Mereguk Cawan Syahadah

Setelah kaum Khawarij mengalami kekalahan besar dalam perang Nahrawan,  tiga orang durjana berkumpul untuk mengambil mufakat, yaitu membunuh beberapa orang yang mereka anggap sebagai musuh dan penghalang mereka dalam mencapai tujuan-tujuan mereka. 

Ketiga orang itu adalah Ibnu Muljam, Hajjaj bin Abdillah, dan Umar bin Bakar At-Tamimi.  Mereka bertiga telah sepakat dan bertekad untuk membunuh Muawiyah, Amr bin Ash dan Imam Ali as.  ibnu Muljam sendiri telah bersumpah untuk melakukan pembunuhan atas Imam Ali as. Maka pada 19 Ramadhan 40 H, Ibnu Muljam melakukan rencana jahatnya. 

Seperti biasa, subuh itu Imam Ali as memimpin salat subuh berjamaah bersama kaum Mukminin di Masjid Kufah, Irak. Ibnu Muljam berhasil menyusup diam-diam sampai mendekati beliau yang tenagh bersujud. Namun, tatkala beliau bangkit dari sujudnya, Ibnu Muljam segera menebaskan pedangnya yang beracun itu, tepat di bagian kepala beliau As.  Darah suci  beliau berhamburan memerahi mihrab dan pakaian beliau.  Pemimpin yang adil itu meratap lemah, “Fuztu wa Rabbil Ka’bah” (Demi Tuhan ka’bah! Sungguh aku telah menang).

Pada saat itu, terdengar oleh masyarakat  suara dari langit berucap: “Demi Allah, sungguh tonggak petunjuk telah roboh, orang yang paling takwa telah terbunuh,  ….orang yang paling celaka telah membunuhnya“. 

Ibnu Muljam berusaha melarikan diri dari kota Kufah, akan tetapi ia berhasil dibekuk.  Ketika ia dibawa ke hadapan Imam Ali as, beliau berkata kepadanya:

“Bukankah aku selalu berbuat baik kepadamu?”.

Ia menjawab : “Ya, betul”. 

Sebagian orang berusaha untuk melakukan pembalasan dendam terhadap Ibnu Muljam, akan tetapi Imam Ali mencegah mereka.  Bahkan beliau berpesan kepada putranya Hasan as. agar senantiasa berbuat baik kepadanya selama beliau masih hidup.
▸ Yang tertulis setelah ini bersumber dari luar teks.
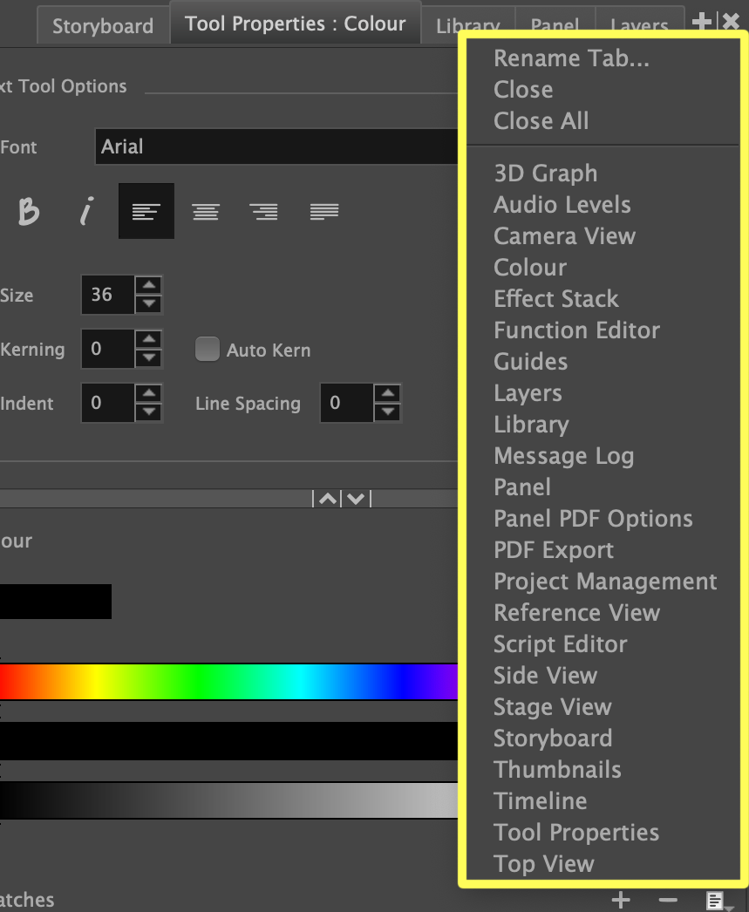Select center text alignment
The width and height of the screenshot is (749, 912).
(x=206, y=211)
Demikianlah Imam Ali as, sang pemimpin yang adil itu meninggalkan dunia pada usia 63 tahun, sama dengan usia Rasulullah saw.  Jenazah beliau dimakamkan di luar kota Kufah secara rahasia di kegelapan malam.  Ibnu Mulljam, suruhan Mua’wiyah, membunuh ‘Ali pada waktu ia melaksanakan shalat Subuh, 19 Ramadhan 40 H dan dianugerahkan dengan syahadah pada tanggal 21 Ramadan 40 H, kemudian dikebumikan di Najaf al-Asraf (Irak).

Lahir di Ka’bah Rumah Allah, dan dibunuh di Rumah Allah, singa Allah, orang yang paling berani dan gentle yang pernah hidup, memulai hidupnya yang agung dengan ketakwaan kepada Allah dan Rasul-Nya serta mengakhiri hidupnya dengan khidmat kepada Islam.
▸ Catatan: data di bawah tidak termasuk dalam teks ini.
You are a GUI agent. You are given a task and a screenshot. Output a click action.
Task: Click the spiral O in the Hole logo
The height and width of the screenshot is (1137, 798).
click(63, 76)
Berikut ini kami suguhkan hadits-hadits yang menyebutkan keutamaan Baginda Ali. Sesuai dengan hadits ini, ‘Ali As bukanlah seorang pemimpin biasa; akan tetapi ia adalah seorang pemimpin Ilahi dimana  ucapan dan perbuatannya adalah sebuah ukuran; amalan menjadi benar ketika ia mengerjakannya; ucapan menjadi benar ketika ia menuturkannya, barisan yang benar adalah barisan dimana ia berdiri. Dan barang siapa yang tidak berada dalam barisannya, maka ia adalah sesat dan batil.

1.     Kecintaan

Salah satu kriteria yang dapat dijadikan sebagai kriteria pemimpin pasca Rasulullah Saw adalah mizan kecintaan dan kasih Rasulullah Saw kepada orang tersebut.

Sepanjang perjalanan sejarah yang berhasil merekam keadaan kaum Muslimin dan kejadian-kejadian yang mengitari mereka pada masa-masa awal datangnya Islam serta hadits-hadits dan riwayat-riwayat menjadi saksi bahwa tidak seorang pun yang lebih dicintai oleh Rasulullah Saw melebihi kecintaannya kepada ‘Ali As.[1]

Seperti yang ditulis oleh Ibn Hajar dalam kitabya Shawaiq: “’Ali As adalah orang yang paling dicintai oleh Rasulullah Saw.”[2]

Baginda Nabi Saw tidak hanya sangat mencintai ‘Ali As, ia juga meminta kaum Muslimin untuk mencintainya dan permintaan ini yang ditujukan kepada semua seukuran dengan firman Tuhan kepada semua manusia.[3]

Terkadang Nabi Saw bersabda: “Allah Swt lebih mencintainya melebihi diriku.”[4]  

Dan atau: “Orang yang paling dicintai di sisi Allah Swt adalah ‘Ali.”[5]

Aisyah berkata: “Allah Swt tidak menciptakan seseorang seperti ‘Ali yang paling dicintai oleh Rasulullah Saw.”[6]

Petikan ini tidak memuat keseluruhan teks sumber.